◆ **Text block**
I have your letter of March 26 responding to the Civil Rights Commission Report discussing a number of Department of Agriculture programs and the manner in which they have been operated. The Commission report pointed out some instances in which discrimination on the basis of race have been found to exist.

It seems to me that the steps the Department is taking are designed to correct these deficiencies. I note, however, that many of them depend upon reports and responses from various units of the Department, and I would appreciate it, therefore, if you could let me know what actual progress has been made as a result of the changes you have instituted. It seems to me that a report 60 days from now on the progress actually made would be helpful.



[Honorable Orville Freeman, The Secretary, Department of Agriculture, Washington, D.C.]

Note: Secretary Freeman's letter of March 26 was in reply to a February 27 letter from the President (Item 85) regarding the Civil Rights Commission report of racial discrimination in some aspects of the Department of Agriculture programs.

◆ **Given data**
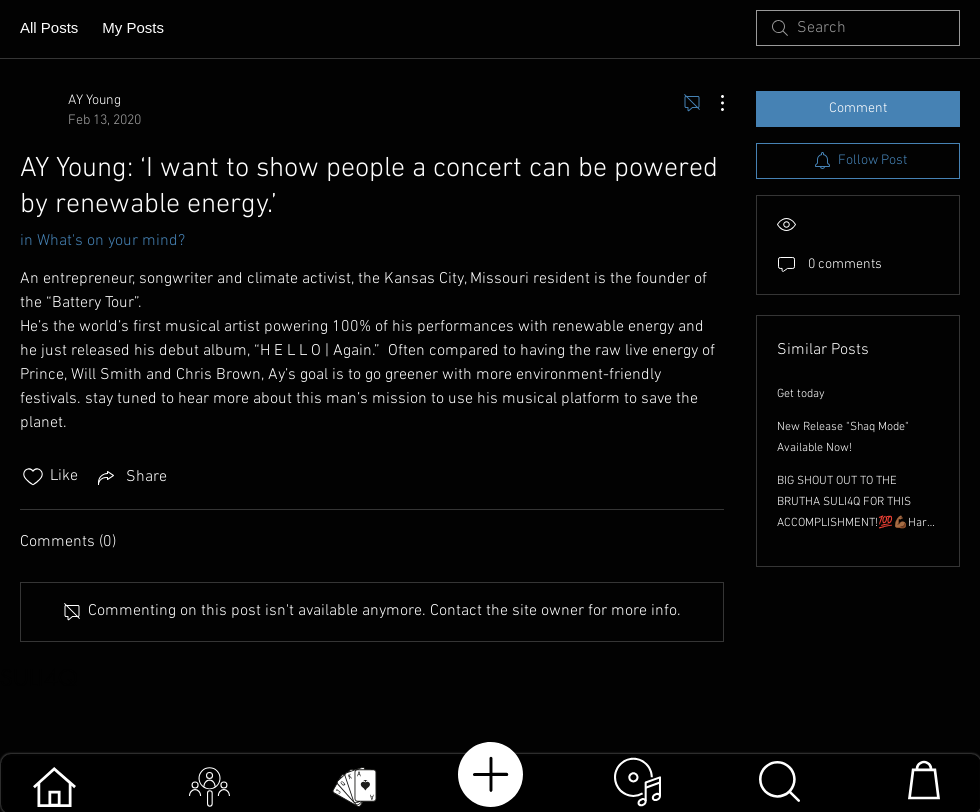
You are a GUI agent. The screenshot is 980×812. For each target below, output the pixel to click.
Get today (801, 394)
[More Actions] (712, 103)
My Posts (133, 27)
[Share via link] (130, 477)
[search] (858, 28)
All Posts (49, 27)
---
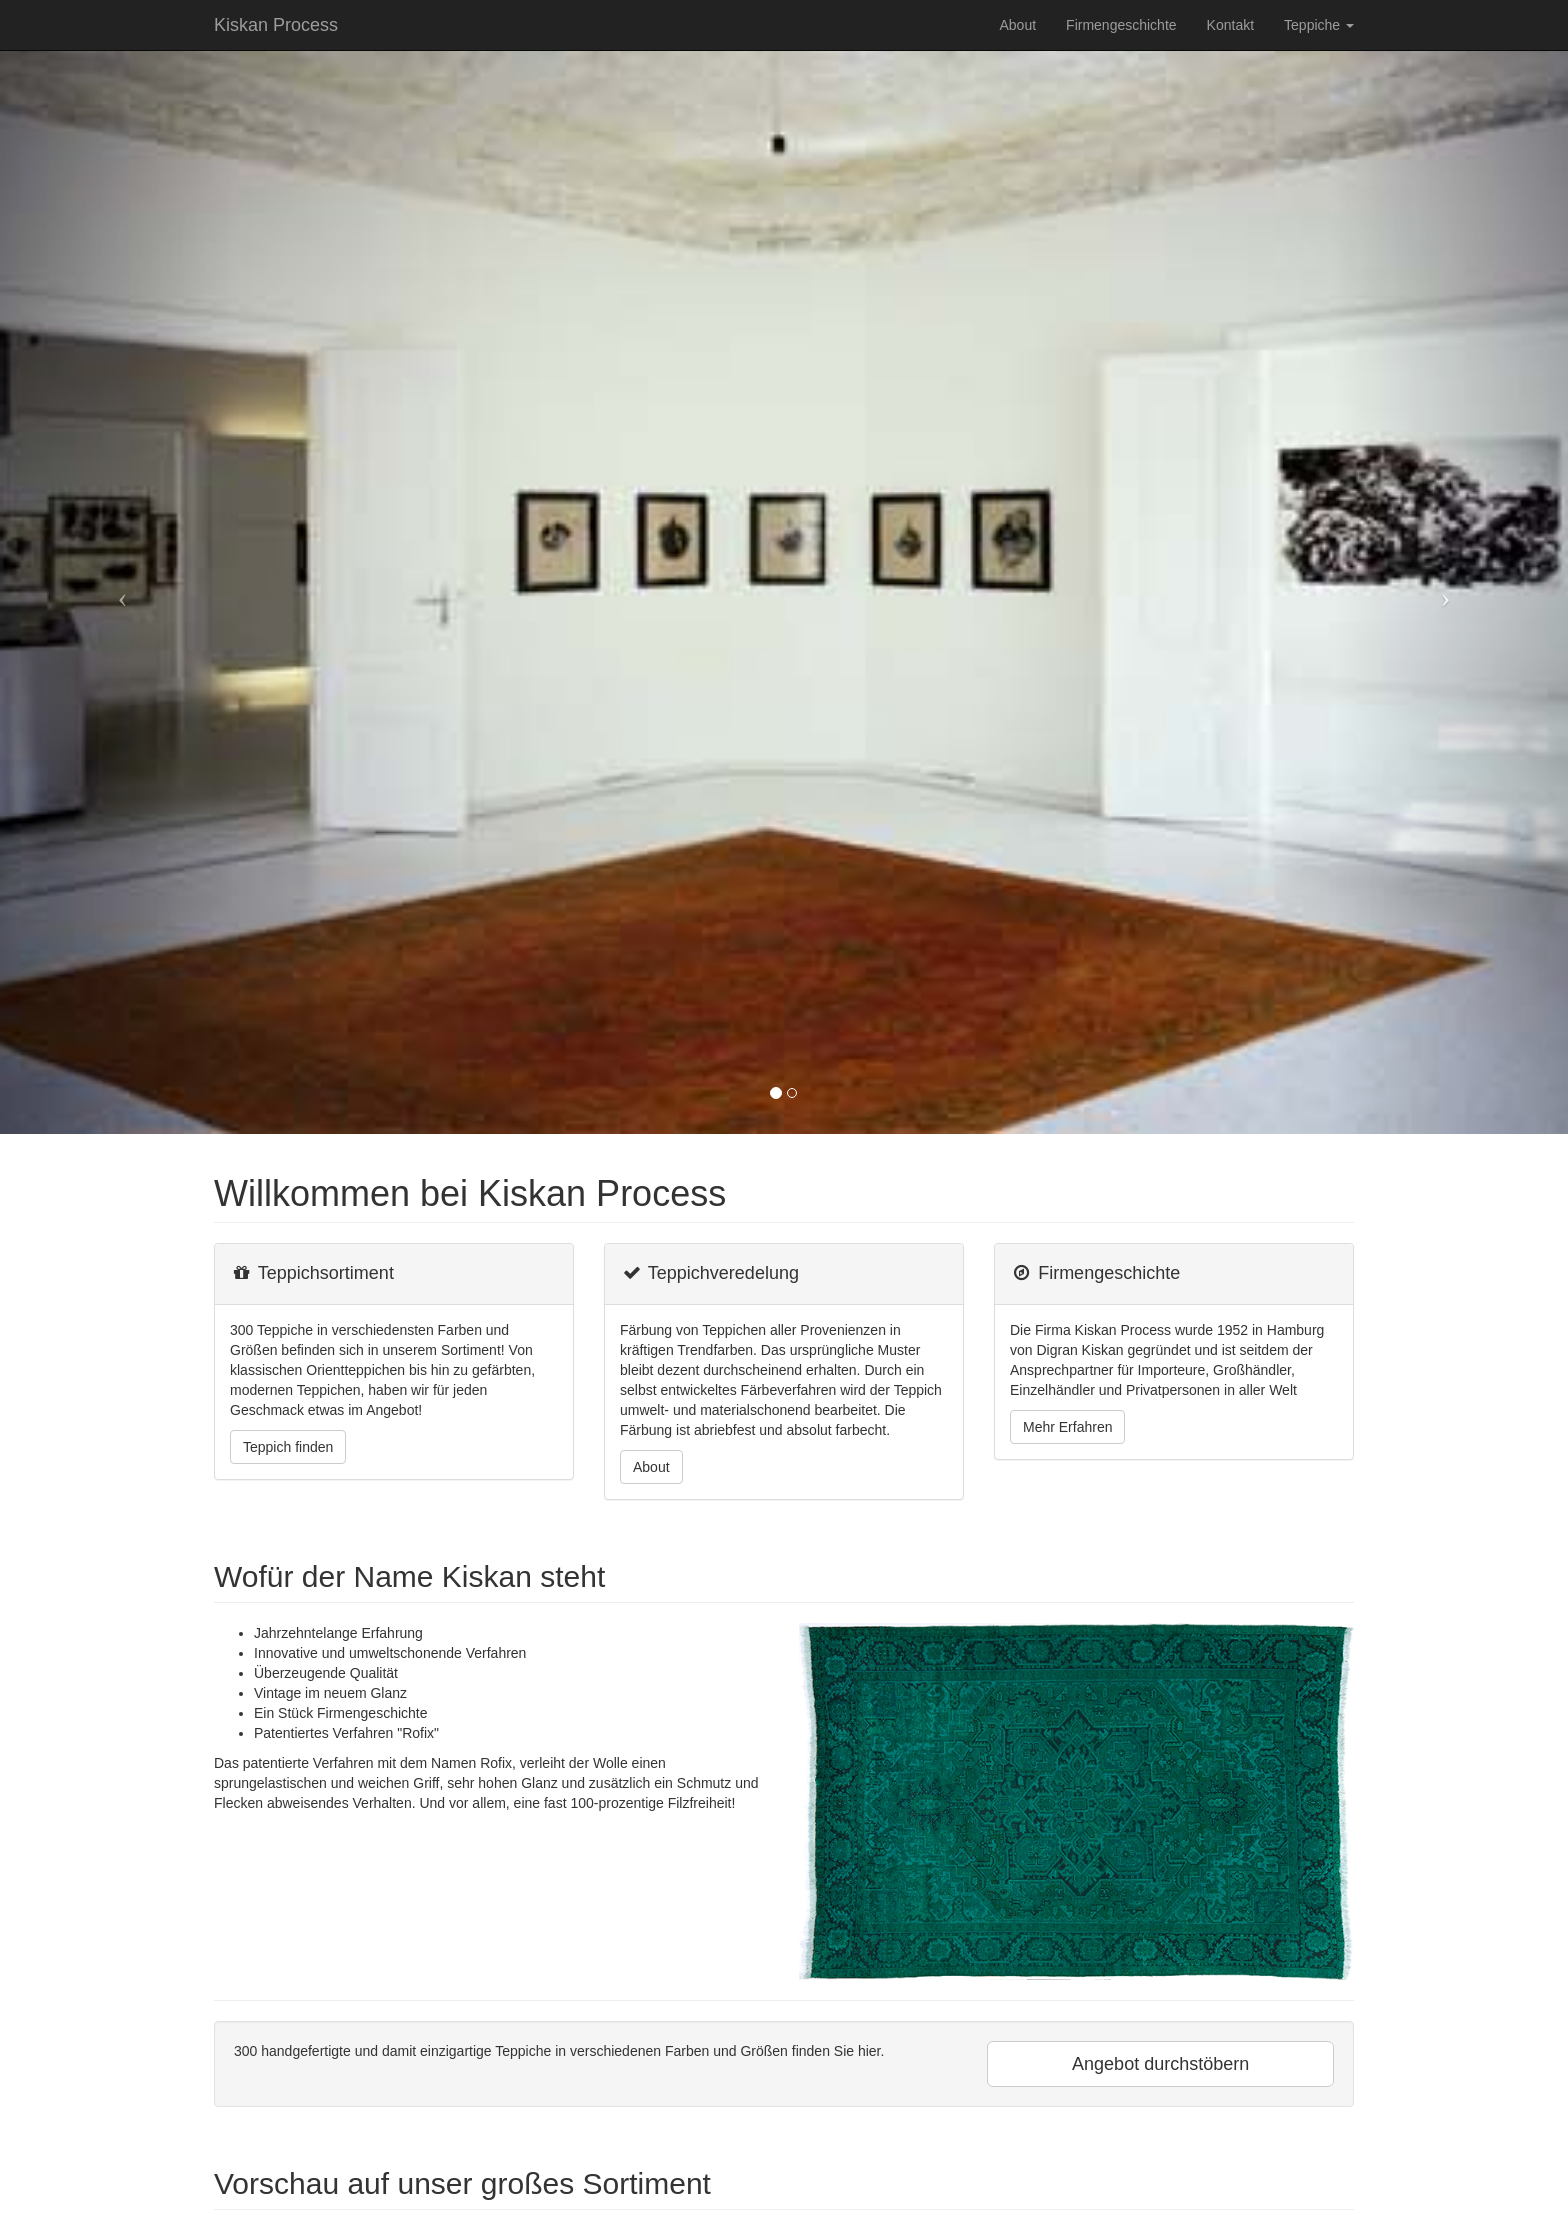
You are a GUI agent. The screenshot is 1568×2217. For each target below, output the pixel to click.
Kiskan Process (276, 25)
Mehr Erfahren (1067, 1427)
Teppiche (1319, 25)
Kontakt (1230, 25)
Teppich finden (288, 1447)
==
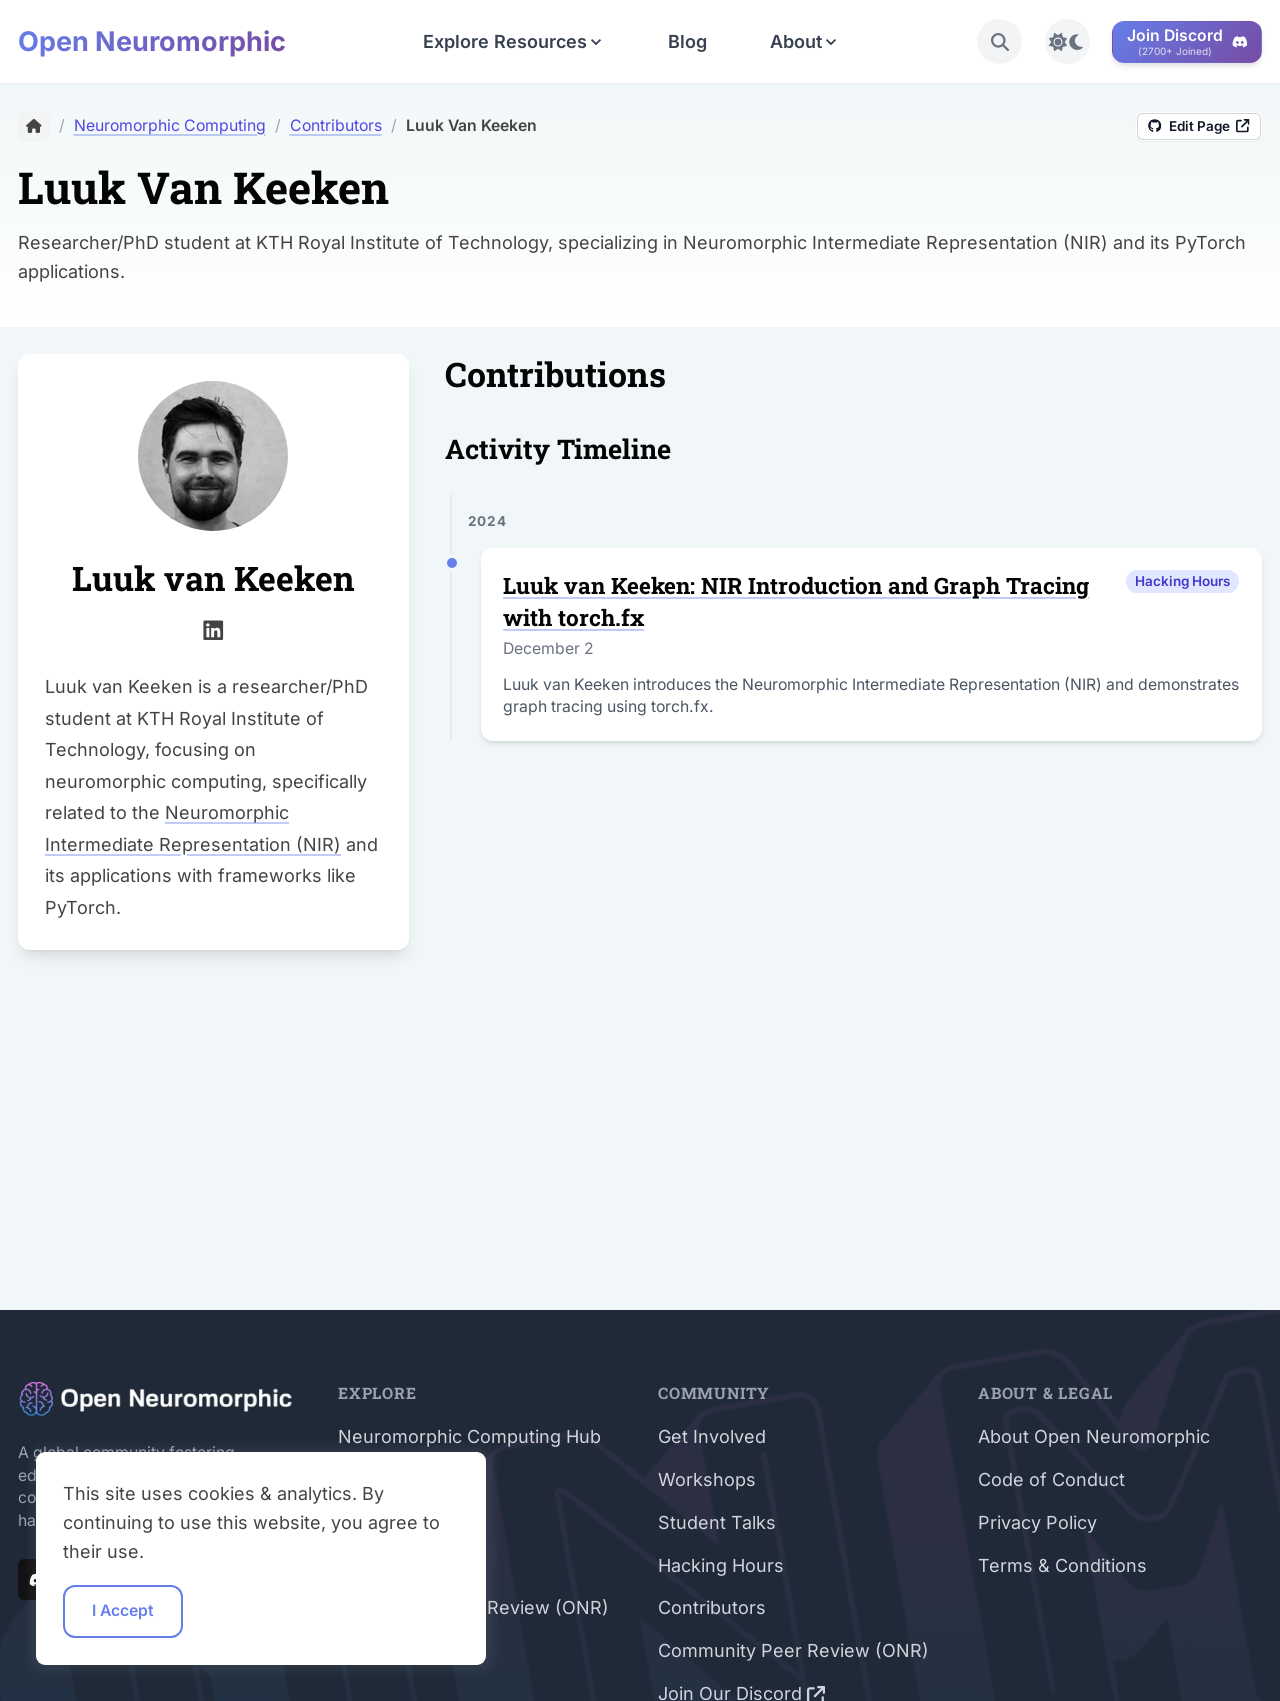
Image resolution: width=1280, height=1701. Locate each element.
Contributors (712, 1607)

◆ **Written exercise 1**
Can you set down the passage of the letter to the Agriculture Secretary starting with "I have your" and going on through "would be helpful."?
◆ **Written exercise 2**
What is the Spanish translation of this sentence from the letter to the Agriculture Secretary: "It seems to me that a report 60 days from now on the progress actually made would be helpful."

◆ **Task result 1**
I have your letter of March 26 responding to the Civil Rights Commission Report discussing a number of Department of Agriculture programs and the manner in which they have been operated. The Commission report pointed out some instances in which discrimination on the basis of race have been found to exist.

It seems to me that the steps the Department is taking are designed to correct these deficiencies. I note, however, that many of them depend upon reports and responses from various units of the Department, and I would appreciate it, therefore, if you could let me know what actual progress has been made as a result of the changes you have instituted. It seems to me that a report 60 days from now on the progress actually made would be helpful.

◆ **Task result 2**
Me parece que un informe dentro de 60 días sobre el progreso realmente logrado sería útil.